3.1.3多重PCR 常用的PCR仅应用一对引物,通过扩增后产生一个核酸片段,主要用于单一致病因子检测。多重PCR又称多重引物PCR或复合PCR,它是在同一PCR反应体系里加入多对引物,同时扩增一份DNA样品中同一靶DNA或不同靶DNA的多个不同序列片段。临床上常用于病原体分型或鉴定。
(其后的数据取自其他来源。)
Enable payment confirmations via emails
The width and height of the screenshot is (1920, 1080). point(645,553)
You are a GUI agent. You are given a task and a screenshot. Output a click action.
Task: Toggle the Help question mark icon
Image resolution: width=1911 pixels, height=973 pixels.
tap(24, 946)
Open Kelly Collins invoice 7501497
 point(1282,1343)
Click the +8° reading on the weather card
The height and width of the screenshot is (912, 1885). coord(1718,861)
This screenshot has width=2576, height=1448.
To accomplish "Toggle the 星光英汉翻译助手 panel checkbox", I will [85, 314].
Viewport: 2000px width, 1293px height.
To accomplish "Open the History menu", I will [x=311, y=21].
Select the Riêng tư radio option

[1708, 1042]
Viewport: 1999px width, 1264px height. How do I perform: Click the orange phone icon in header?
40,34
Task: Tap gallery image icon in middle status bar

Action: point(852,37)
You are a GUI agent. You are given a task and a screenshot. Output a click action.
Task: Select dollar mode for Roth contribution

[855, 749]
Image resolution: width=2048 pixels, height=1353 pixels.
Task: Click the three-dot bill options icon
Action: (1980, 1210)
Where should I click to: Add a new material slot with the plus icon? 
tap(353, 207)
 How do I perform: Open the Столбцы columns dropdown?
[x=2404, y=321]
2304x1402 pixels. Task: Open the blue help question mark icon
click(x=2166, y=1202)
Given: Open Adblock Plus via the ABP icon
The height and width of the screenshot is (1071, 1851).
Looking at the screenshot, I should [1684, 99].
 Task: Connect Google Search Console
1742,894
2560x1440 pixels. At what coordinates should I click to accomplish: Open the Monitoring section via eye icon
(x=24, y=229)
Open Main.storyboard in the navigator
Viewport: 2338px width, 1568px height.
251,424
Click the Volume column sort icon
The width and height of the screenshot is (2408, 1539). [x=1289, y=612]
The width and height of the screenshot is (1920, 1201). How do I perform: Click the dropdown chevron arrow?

2014年吴冬雪等[20]建立了一种多重PCR技术结合基因芯片的检测方法,成功研制了嗜肺军团菌O血清型分型基因芯片,实现了嗜肺军团菌15种血清型的快速、准确检测,使军团菌的诊断又迈出了一大步,并提供了新的思路与方向。
3.2环介导等温扩增技术(LAMP) LAMP是NOTOMI等[21]于2000年开发的一种在等温条件下对DNA进行高特异度、高效率、快速扩增的检测方法,即利用1种DNA聚合酶和4种特殊设计的引物在等温条件(63 ℃左右)下保温30~60 min,完成核酸扩增反应。LAMP作为一种全新的核酸扩增方法,与常规PCR相比,具有简单、快速、特异度高的特点。目前,许多病原体都可通过LAMP进行快速检测,如沙眼衣原体[22]。
LAMP的创新又为检测军团菌提供了新思路,如MOOSAVIAN等[23]就曾采用培养法、PCR和LAMP对2016年6月至2017年3月在伊朗阿瓦兹教学医院住院的肺炎患者的痰液和支气管肺泡灌洗液标本进行军团菌检测,结果表明,培养法阳性率为1%,PCR和LAMP检测军团菌阳性率分别为3%和7%,由此可以得出,LAMP检测军团菌优于培养法和PCR。
军团菌主要污染供水系统、空调冷却水、呼吸机等,也可形成带菌气溶胶,通过空气传播,一旦暴发流行将严重危害人们的健康。2016年范晓姗等[24]将军团菌的16S rRNA基因作为基因芯片,创立基因芯片检测技术,对空调冷却系统等公共卫生环境中的军团菌进行实时监控,取得一定成果。但是,此方法成本过高,不利于推广。因为临床上军团菌肺炎与其他肺炎症状相似,不易区分,MIYASHITA等[25]根据“男性、无咳嗽、呼吸困难、C反应蛋白和乳酸脱氢酶升高及低钠”等条件,制订出了一种新的军团菌评分标准来区分军团菌肺炎和非军团菌肺炎,如果得分≥3分,则诊断为军团菌肺炎,此方法的灵敏度为93%,特异度为75%,也可作为军团菌的一种评估方法。
目前,军团菌病在国内外时有暴发流行,在美国和欧洲国家的发病率也一直在增加[26],且感染存在地区及季节差异,是影响公众健康的一大隐患。因此,准确高效地检测军团菌,对军团菌病的防控具有重要意义。随着科技和知识的发展,用于检测军团菌的方法越来越多,笔者相信会有更简便、快速、准确的检测方法出现,为军团菌的检测提供更有力的保障,为人们的健康增添一重防护。